Oui, car le but des représentants syndicaux est de faire travailleur leur monde, sinon les travailleurs vont changer de syndicat. Ils veulent les meilleures conditions possibles pour leurs membres et ont toujours travaillé en ce sens. Mais il est possible que leurs membres jouissent d'aussi bonnes conditions de travail tout en ayant accès au libre choix.

9. Toute la semaine, M. Arsenault a insisté sur l'importance de conserver le fonds de formation pour les travailleurs de la construction. Êtes-vous d'accord avec lui sur ce point?

Notre projet de loi conserve le fonds, mais nous voulons le placer sous l'égide du Centre de formation professionnelle (CFP) de la construction. Jusqu'ici, il n'y a aucun droit de regard sur ce fonds, aucun moyen de vérifier ses états financiers ou de déterminer les priorités et décider où va l'argent. En le plaçant sous la responsabilité de la CFP, nous nous assurons que sa gestion sera transparente, qu'on pourra imposer des règles d'éthique et que le vérificateur général pourra enquêter afin de s'assurer de sa saine gestion. Pour le reste, il faut savoir que ce sont les mêmes administrateurs qui siègent aux différents comités, alors qu'ils ne viennent pas me dire qu'ils seront moins performants pour la simple raison que le fonds n'est plus sous la responsabilité des syndicats.

10. Est-il vrai que votre père travaillait dans le milieu de la construction?

Mon père était couvreur. Il est décédé il y a 25 ans. Je sais ce que c'est de grandir dans une famille où le père ne travaille pas l'hiver mais se lève très tôt le matin et rentre tard le soir l'été parce qu'il travaille très fort. Je connais cette réalité-là.

Q+1. Anthony Remillard @A_Remillard sur Twitter. Le projet de loi 33 est-il la première étape d'une série de mesures visant à rétablir l'équilibre des forces syndicales?
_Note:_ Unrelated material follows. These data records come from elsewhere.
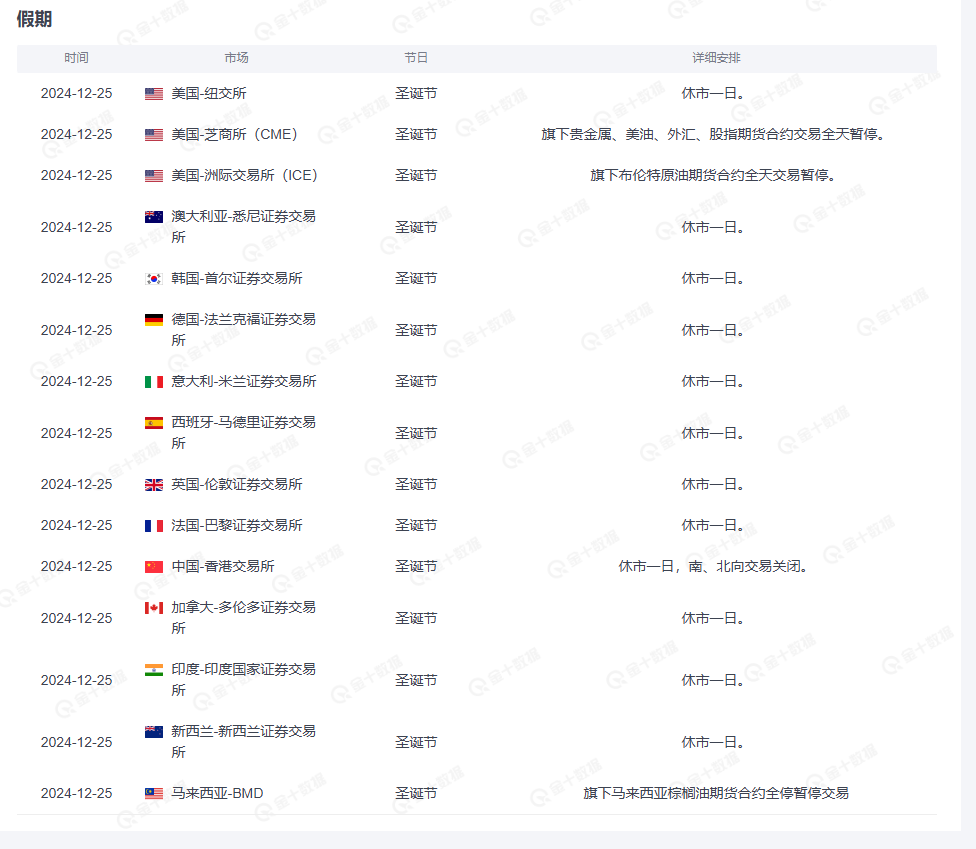Click the Indian flag beside 印度国家证券交易所

coord(152,668)
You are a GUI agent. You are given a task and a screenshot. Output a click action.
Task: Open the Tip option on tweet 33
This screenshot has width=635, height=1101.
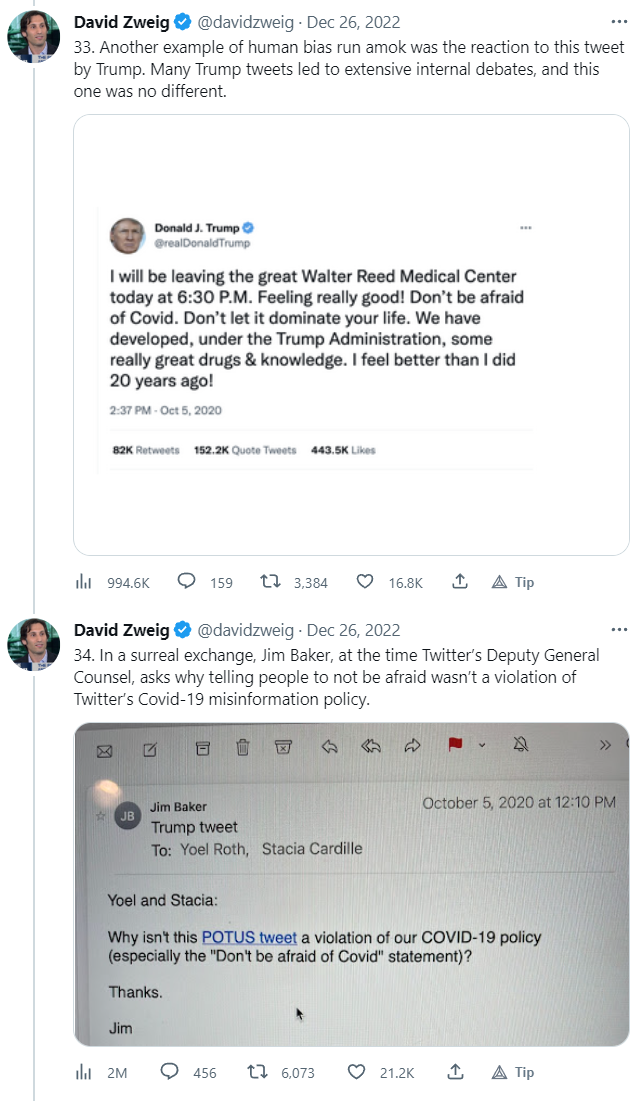(514, 582)
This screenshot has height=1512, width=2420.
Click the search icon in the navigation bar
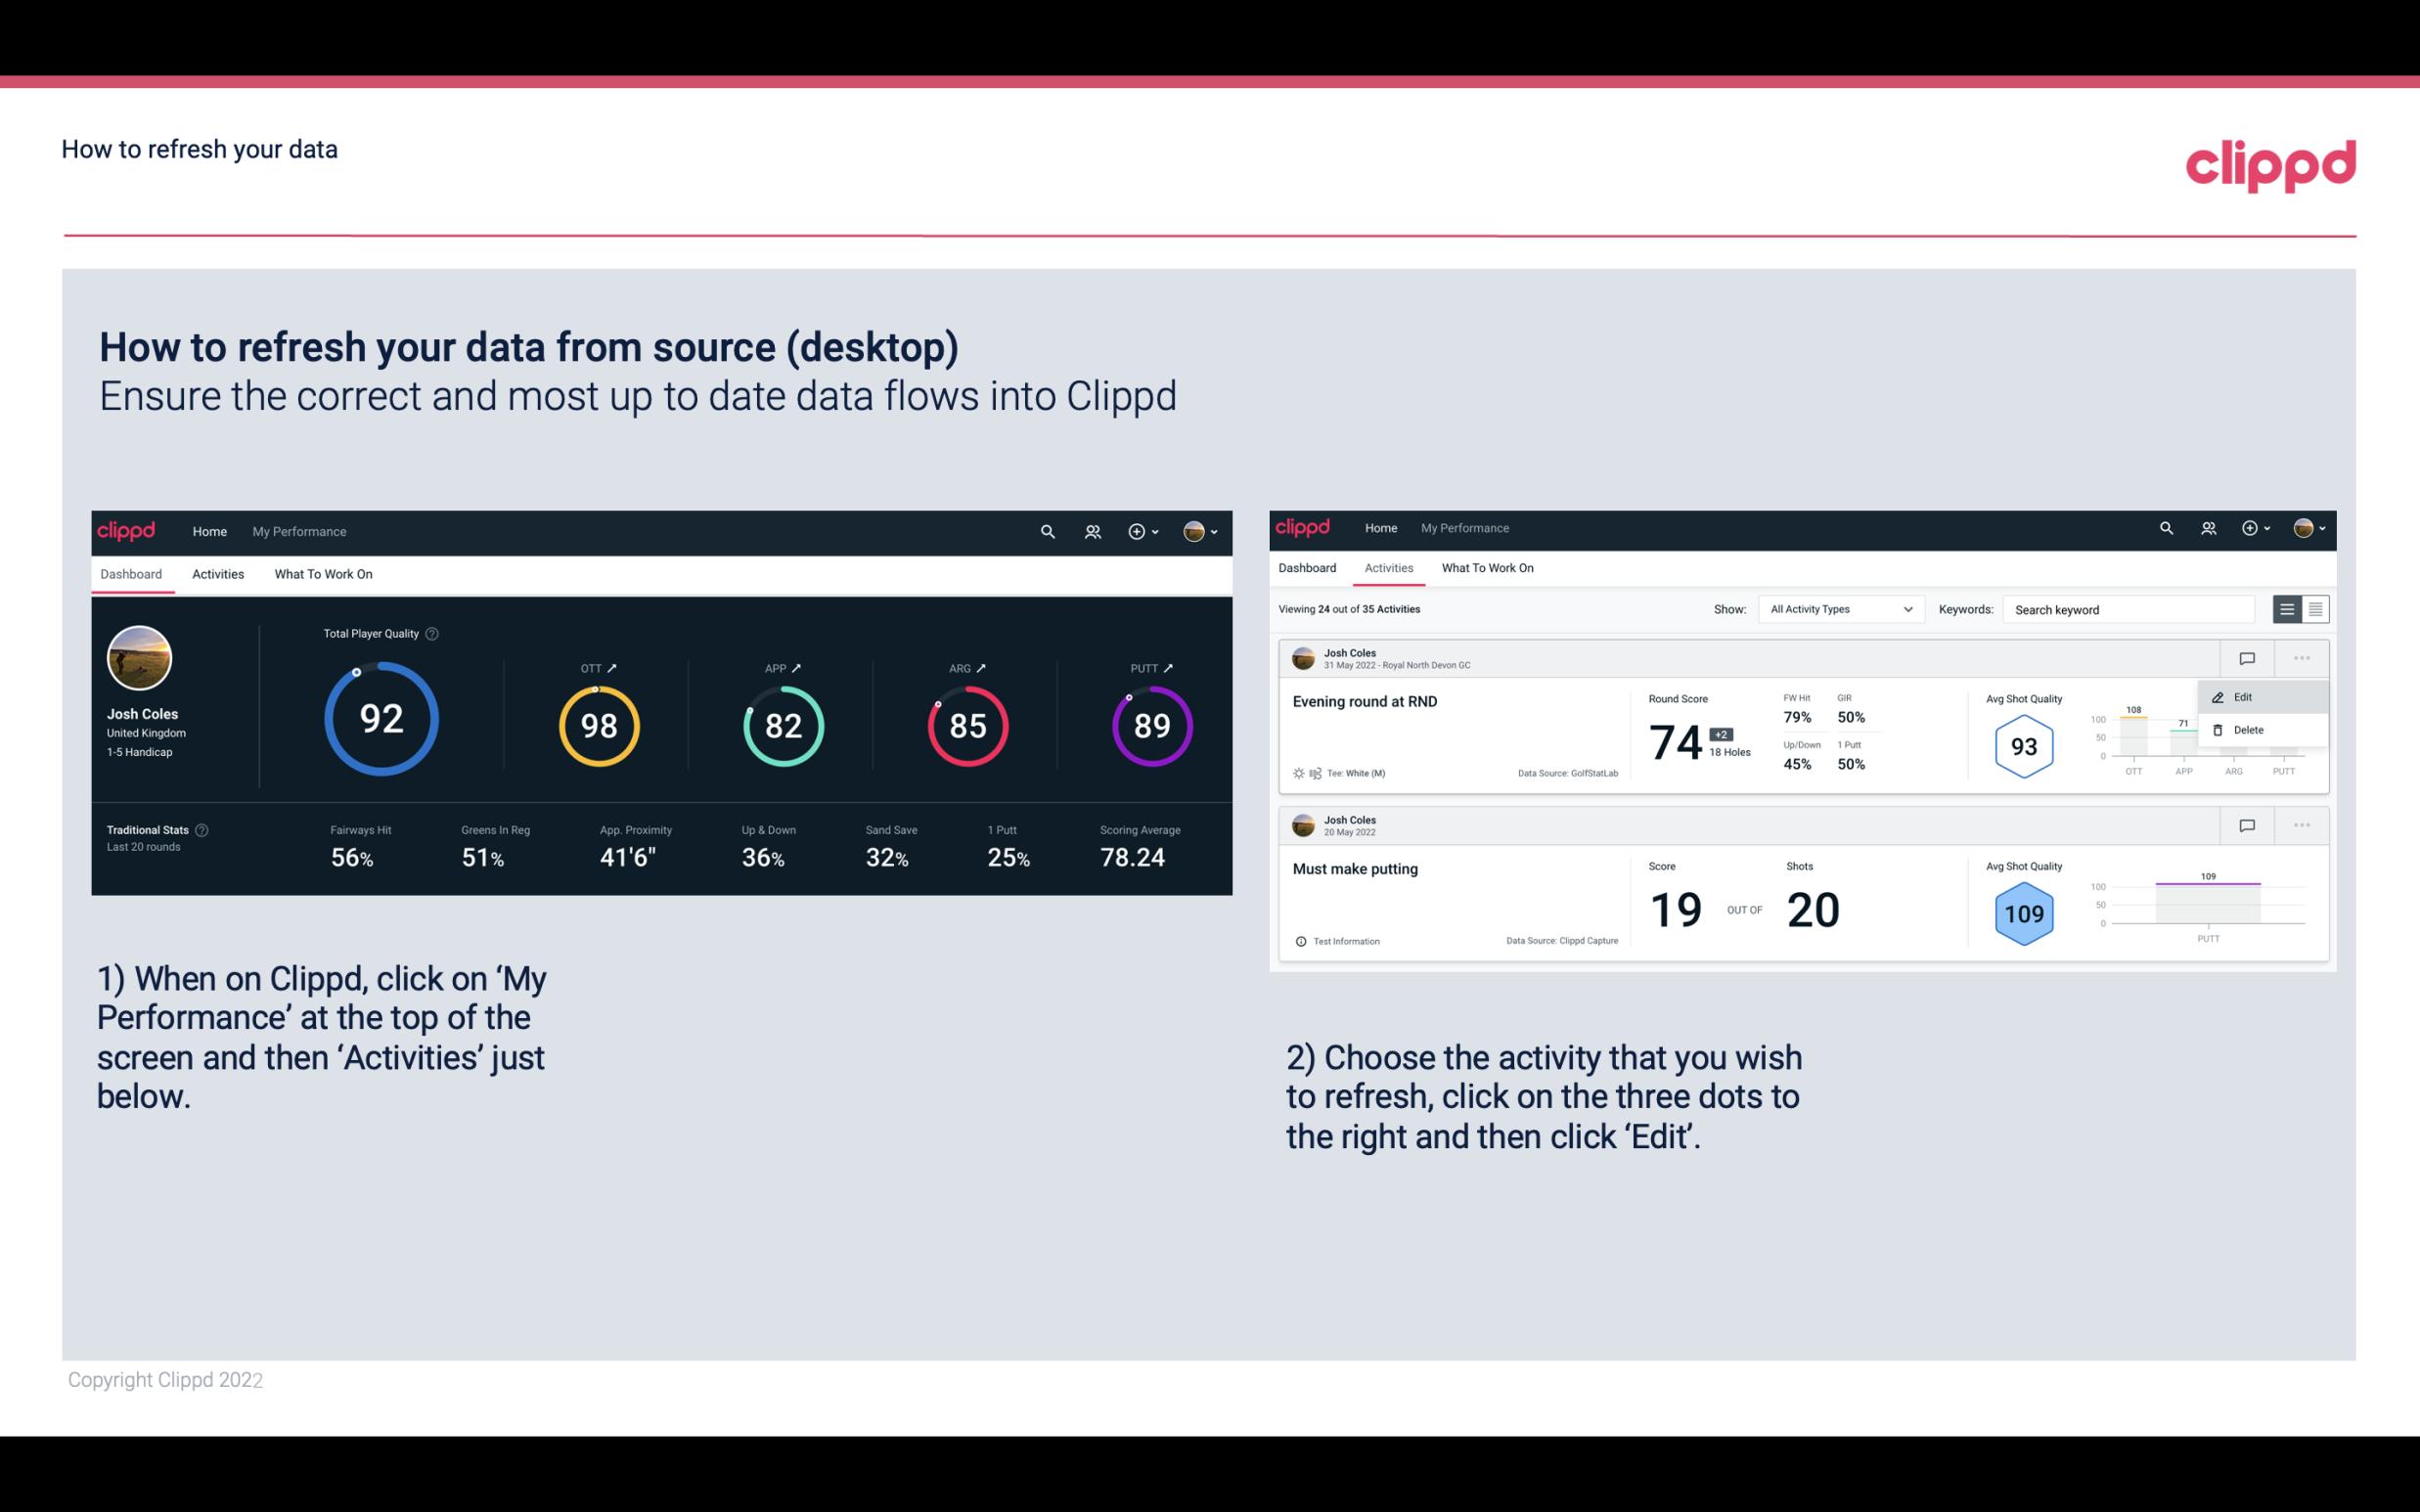(x=1046, y=531)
Dans le cadre du projet de loi 33, nous avons eu des discussions à propos des briseurs de grève. L'Assemblée nationale a d'ailleurs adopté une motion pour que le gouvernement étudie la possibilité de modifier le Code du travail dans le but d'empêcher des entreprises d'engager des briseurs de grève. Je devrais recevoir un rapport sur cette question bientôt. Il n'y a pas juste le milieu de la construction qu'il faut revoir, il y a aussi la Commission de la santé et de la sécurité du travail. Cela fait 30 ans qu'on n'a pas revu ses pratiques et j'ai reçu des recommandations du conseil d'administration, autant du milieu patronal que syndical, à ce sujet. Disons que mon agenda législatif est bien chargé.